# THE REQUEST
Please copy the data below word for word, from the line with "coordinates (607, 355)." up to and including the line with "coordinates (816, 113).".

# INPUT FOR THIS TASK
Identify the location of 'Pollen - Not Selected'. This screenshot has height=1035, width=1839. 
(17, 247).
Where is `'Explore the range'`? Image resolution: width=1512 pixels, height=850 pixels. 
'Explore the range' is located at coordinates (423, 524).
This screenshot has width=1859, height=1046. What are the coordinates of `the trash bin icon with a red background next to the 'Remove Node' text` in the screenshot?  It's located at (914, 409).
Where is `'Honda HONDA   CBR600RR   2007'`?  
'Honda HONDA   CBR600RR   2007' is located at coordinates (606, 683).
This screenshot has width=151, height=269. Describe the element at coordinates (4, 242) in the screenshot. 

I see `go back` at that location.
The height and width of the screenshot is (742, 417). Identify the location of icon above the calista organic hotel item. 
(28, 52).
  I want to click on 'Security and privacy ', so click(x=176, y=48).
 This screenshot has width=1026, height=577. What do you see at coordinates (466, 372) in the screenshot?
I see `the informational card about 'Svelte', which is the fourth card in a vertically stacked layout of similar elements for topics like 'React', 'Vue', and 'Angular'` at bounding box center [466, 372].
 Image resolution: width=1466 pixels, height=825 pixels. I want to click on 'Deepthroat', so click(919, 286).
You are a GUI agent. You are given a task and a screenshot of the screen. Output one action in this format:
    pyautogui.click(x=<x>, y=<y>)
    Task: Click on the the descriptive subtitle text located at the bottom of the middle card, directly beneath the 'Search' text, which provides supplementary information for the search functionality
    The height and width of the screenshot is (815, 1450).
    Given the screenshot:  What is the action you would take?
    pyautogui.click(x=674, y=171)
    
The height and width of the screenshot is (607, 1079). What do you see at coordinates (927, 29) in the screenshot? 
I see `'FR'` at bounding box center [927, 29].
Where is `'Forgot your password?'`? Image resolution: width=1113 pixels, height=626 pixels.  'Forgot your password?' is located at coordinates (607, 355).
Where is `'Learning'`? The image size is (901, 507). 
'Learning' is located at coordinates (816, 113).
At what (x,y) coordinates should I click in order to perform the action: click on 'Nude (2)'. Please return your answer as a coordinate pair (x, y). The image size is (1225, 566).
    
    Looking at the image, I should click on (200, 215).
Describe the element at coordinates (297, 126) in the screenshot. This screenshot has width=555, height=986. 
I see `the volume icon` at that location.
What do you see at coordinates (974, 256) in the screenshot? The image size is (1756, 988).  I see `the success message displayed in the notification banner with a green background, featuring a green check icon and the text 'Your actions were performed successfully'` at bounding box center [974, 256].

# EXPECTED ANSWER
Where is `'Forgot your password?'`? Image resolution: width=1113 pixels, height=626 pixels.  'Forgot your password?' is located at coordinates (607, 355).
Where is `'Learning'`? The image size is (901, 507). 
'Learning' is located at coordinates (816, 113).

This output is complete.